La denuncia contro il premier israeliano Netanyahu non l’abbiamo depositata oggi. È stata depositata nei giorni scorsi. Ma alla luce degli ultimi sviluppi, sembrerebbe quasi che sapessimo cosa stava per succedere. Perché se c’è una cosa che Netanyahu non sa fare è fermarsi.
Dal 7 ottobre a oggi, Israele ha aperto sette conflitti armati. Sì, sette. Gaza, Libano, Cisgiordania, Siria, Yemen, Iraq e ora Iran. Qualcuno ha parlato di “difesa”, qualcun altro di “azione mirata” nei confronti di un’asse della “maledizione” (parole e musica proprio di Bibi). Noi preferiamo chiamarla con il suo nome: guerra seriale, guerra permanente.
“Guerra preventiva”: il déjà-vu
Ora siamo di fronte a qualcosa che dovrebbe preoccuparci tutti. Israele ha colpito l’Iran senza essere stato attaccato. Punto.
Possiamo pensarla come vogliamo sul regime iraniano – e ce ne sarebbe da dire, intendiamoci – ma qui si tratta di un dato oggettivo: l’Iran non ha messo piede sul suolo israeliano, non ha attaccato Tel Aviv, non ha violato nulla. Ha subito un attacco improvviso sul suo territorio e sulla sua capitale: un fatto gravissimo in ogni angolo del globo, non solo in quelli di cultura persiana.
Allora ci spiegano che si trattava di una “guerra preventiva”. La stessa espressione che ci è toccato digerire nel 2003 quando Bush cercava armi chimiche nei sogni di Saddam Hussein. Lo sappiamo tutti com’è andata a finire. Vi ricordate? Di armi chimiche, neanche l’ombra. Oggi, di nuovo, a giustificare le bombe sono intenti “difensivi” e “preventivi”. Ma passati vent’anni, stranamente, non si indigna più quasi nessuno.
Doppiopesismo occidentale
Se a fare un’operazione del genere fosse stato un altro Paese – diciamo la Russia – avremmo già pronti sanzioni, dossier, condanne e risoluzioni. Giustamente, intendiamoci. Ma quando a condurre il gioco è Israele, tutto cambia. Il vocabolario si addolcisce. I toni si abbassano. I ministri europei si trasformano in statue di sale. È il solito doppiopesismo occidentale. Insomma: un’invasione è un’invasione solo se non l’ha firmata un alleato. Capito, allora, perché mezzo mondo ci guarda con sospetto?

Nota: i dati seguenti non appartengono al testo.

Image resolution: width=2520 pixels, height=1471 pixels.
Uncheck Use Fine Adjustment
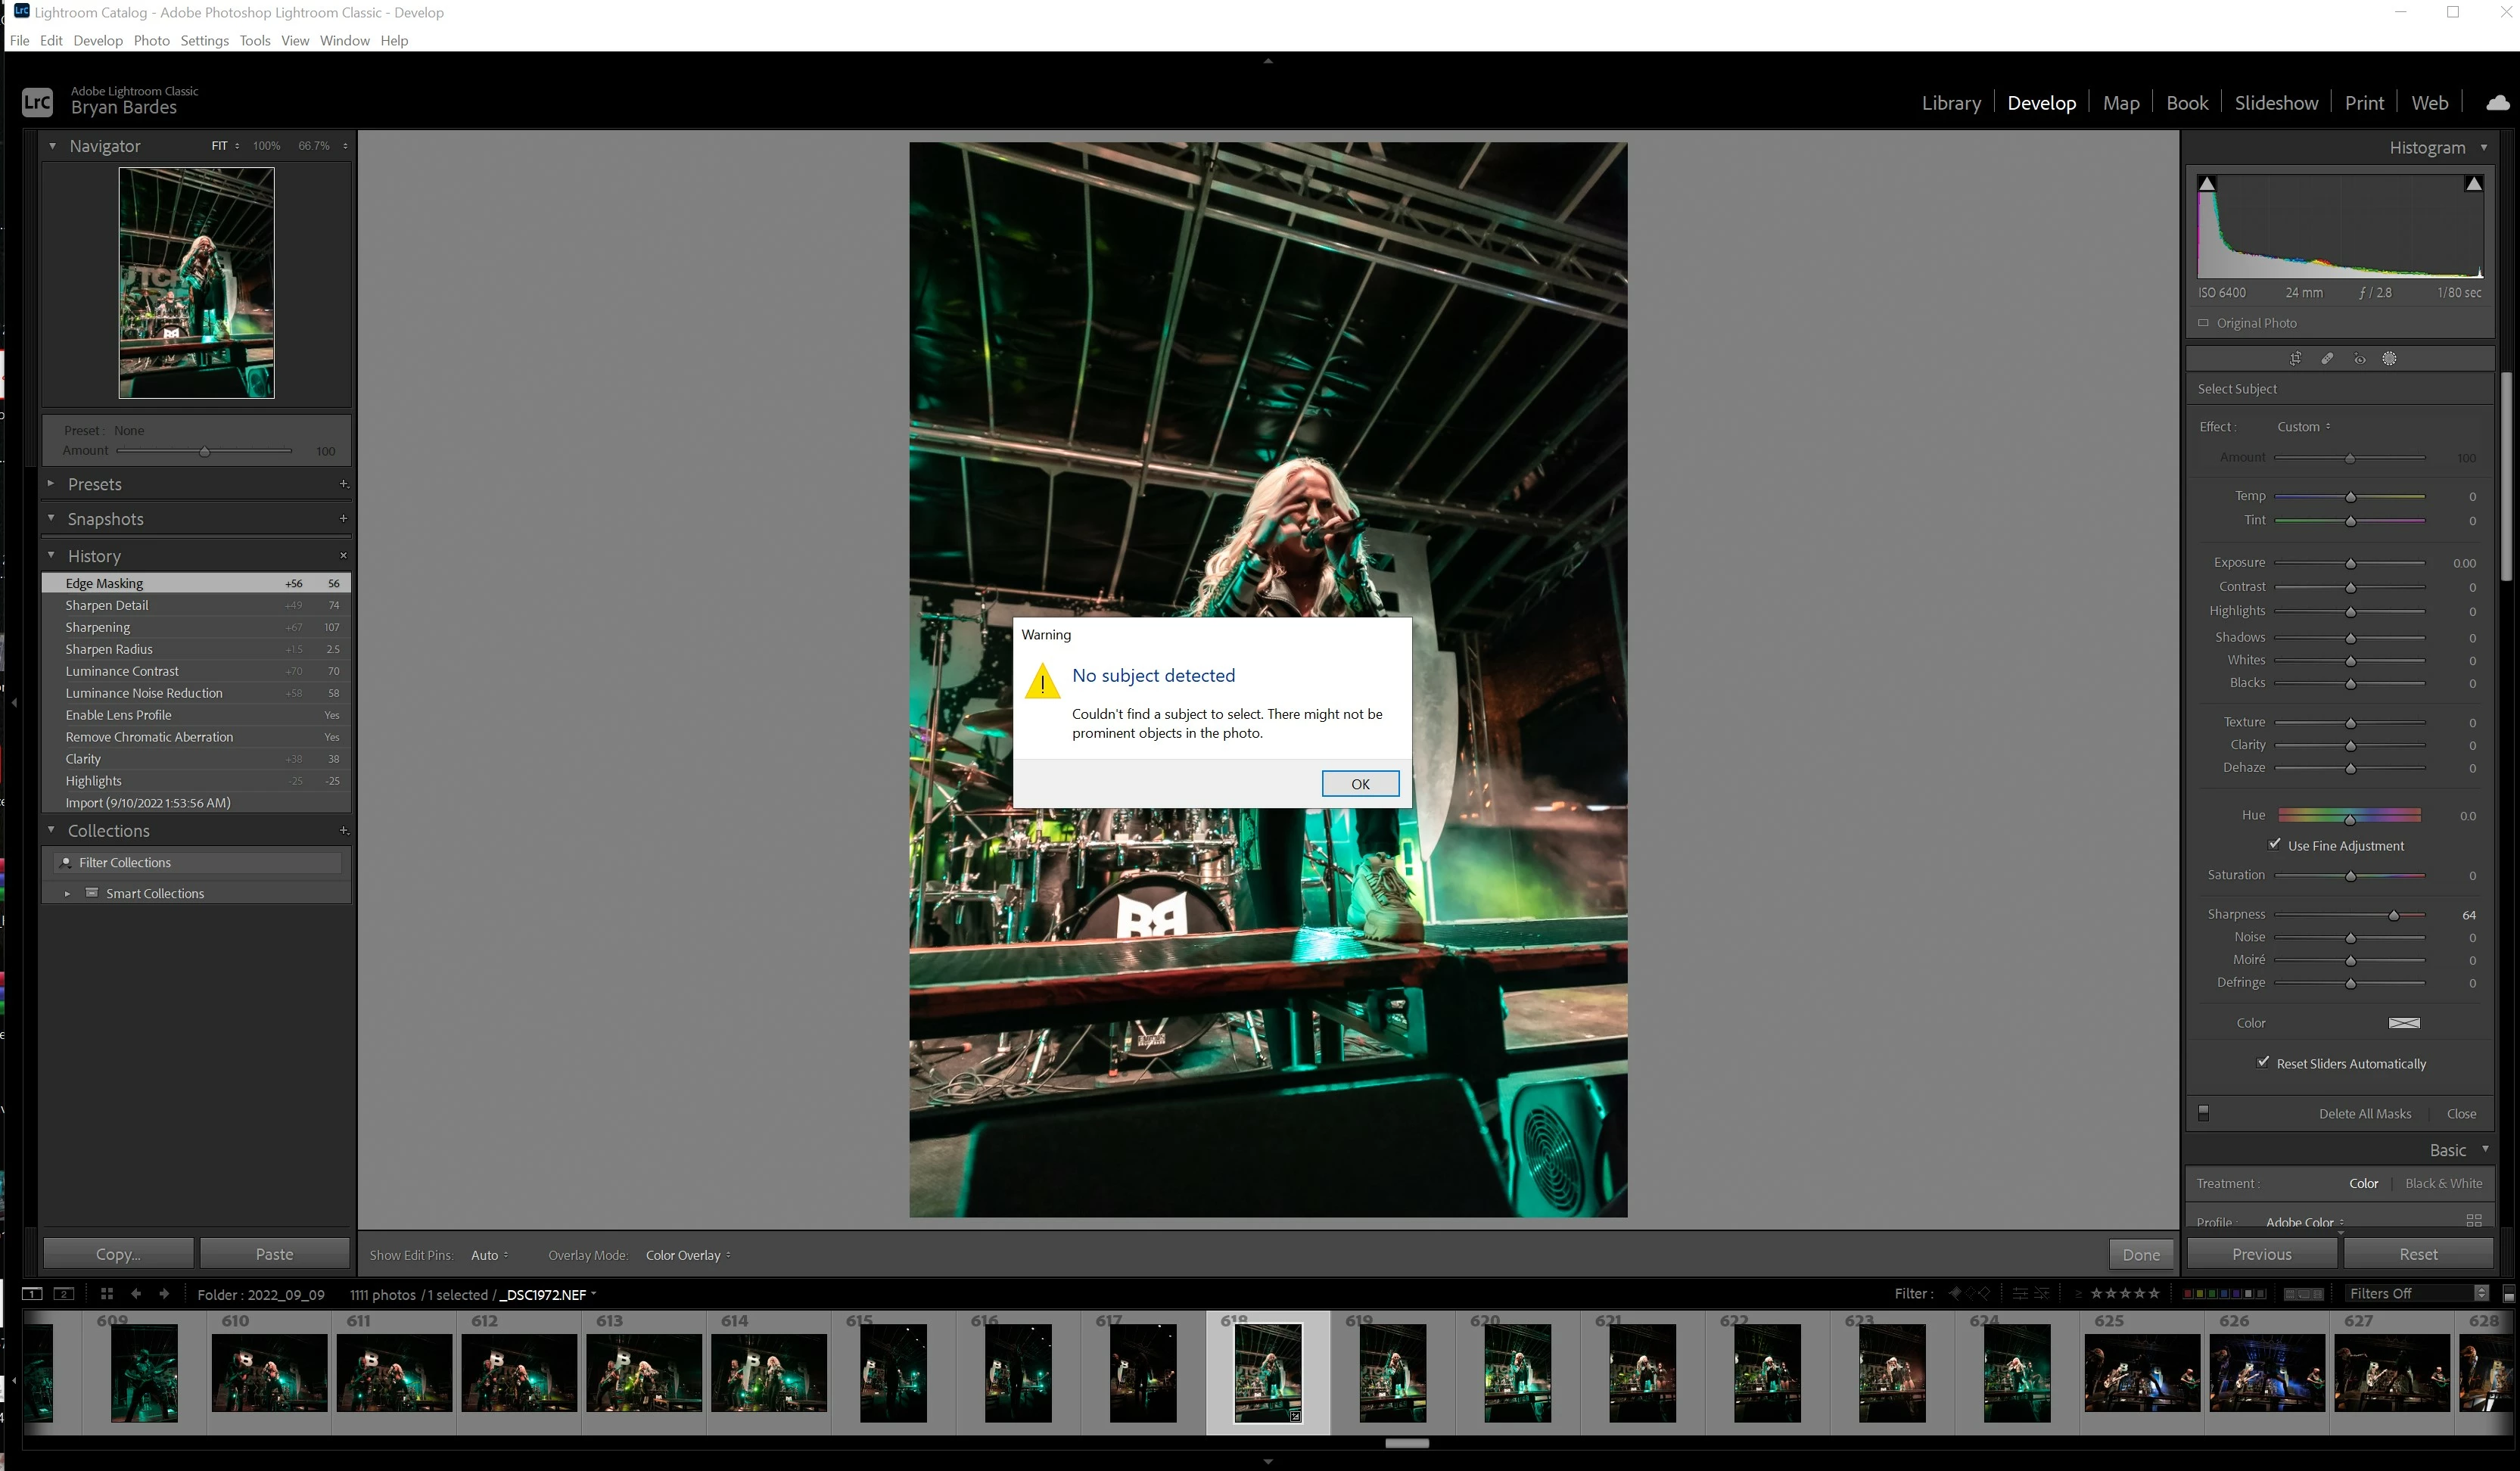[2275, 845]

Sette guerre, una certezza
Sette fronti militari aperti in meno di ventiquattro mesi. Non è più una strategia: è una coazione a colpire. E il rischio – ormai più che concreto – è che l’intero Medio Oriente finisca nel tritacarne di un delirio chiamato “sicurezza nazionale”. Chi fermerà Netanyahu? La politica internazionale resta a guardare. Le istituzioni europee balbettano. I grandi media parlano di “tensione”. Ma qui non si tratta di tensione: qui si bombarda.
La denuncia presentata nei giorni scorsi alla Corte penale internazionale è un segnale. La richiesta di una indagine per il possibile reato di strage, in relazione alle gravi violazioni del diritto internazionale umanitario, crimini contro l’umanità e crimini di guerra è un messaggio e una testimonianza.
Forse non basterà. Ma almeno abbiamo evitato il silenzio. Quello, sì, è una vera vergogna.